**Recorded information:**
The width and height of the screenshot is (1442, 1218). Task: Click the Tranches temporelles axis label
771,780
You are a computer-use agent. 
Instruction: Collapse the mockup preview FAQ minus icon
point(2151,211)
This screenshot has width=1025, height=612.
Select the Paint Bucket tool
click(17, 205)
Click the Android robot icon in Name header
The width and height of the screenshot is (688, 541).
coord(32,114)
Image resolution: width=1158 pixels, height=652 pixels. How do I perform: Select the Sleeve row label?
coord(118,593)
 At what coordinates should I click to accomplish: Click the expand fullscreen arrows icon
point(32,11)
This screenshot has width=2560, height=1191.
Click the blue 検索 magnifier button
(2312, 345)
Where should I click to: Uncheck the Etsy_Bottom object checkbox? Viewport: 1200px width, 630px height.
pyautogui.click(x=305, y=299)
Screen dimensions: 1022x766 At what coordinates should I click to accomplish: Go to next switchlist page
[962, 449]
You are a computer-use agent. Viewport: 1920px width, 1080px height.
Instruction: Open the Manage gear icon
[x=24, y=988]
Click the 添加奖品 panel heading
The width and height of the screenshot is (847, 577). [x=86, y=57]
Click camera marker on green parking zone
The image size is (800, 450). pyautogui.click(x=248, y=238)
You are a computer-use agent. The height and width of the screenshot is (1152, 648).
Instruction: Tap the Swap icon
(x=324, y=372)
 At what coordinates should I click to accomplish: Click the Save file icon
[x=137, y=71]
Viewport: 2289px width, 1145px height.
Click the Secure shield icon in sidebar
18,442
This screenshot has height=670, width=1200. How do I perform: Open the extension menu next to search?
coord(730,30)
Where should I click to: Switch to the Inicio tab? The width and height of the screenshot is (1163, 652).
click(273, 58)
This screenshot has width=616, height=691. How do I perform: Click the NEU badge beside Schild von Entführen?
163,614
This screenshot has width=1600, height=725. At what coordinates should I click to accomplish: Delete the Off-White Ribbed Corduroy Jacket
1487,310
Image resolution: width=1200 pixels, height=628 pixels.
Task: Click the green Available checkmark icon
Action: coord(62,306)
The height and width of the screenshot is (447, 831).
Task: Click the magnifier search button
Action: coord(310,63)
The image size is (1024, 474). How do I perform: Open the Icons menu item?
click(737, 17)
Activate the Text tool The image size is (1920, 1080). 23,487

**Your instructions:**
Put everything in the data above from the line containing "You are a computer-use agent. The" down to the line containing "coord(730,30)" into a JSON list of strings, one string per line, leaving out blank lines.

**Final answer:**
[
  "You are a computer-use agent. The height and width of the screenshot is (1152, 648).",
  "Instruction: Tap the Swap icon",
  "(x=324, y=372)",
  " At what coordinates should I click to accomplish: Click the Save file icon",
  "[x=137, y=71]",
  "Viewport: 2289px width, 1145px height.",
  "Click the Secure shield icon in sidebar",
  "18,442",
  "This screenshot has height=670, width=1200. How do I perform: Open the extension menu next to search?",
  "coord(730,30)"
]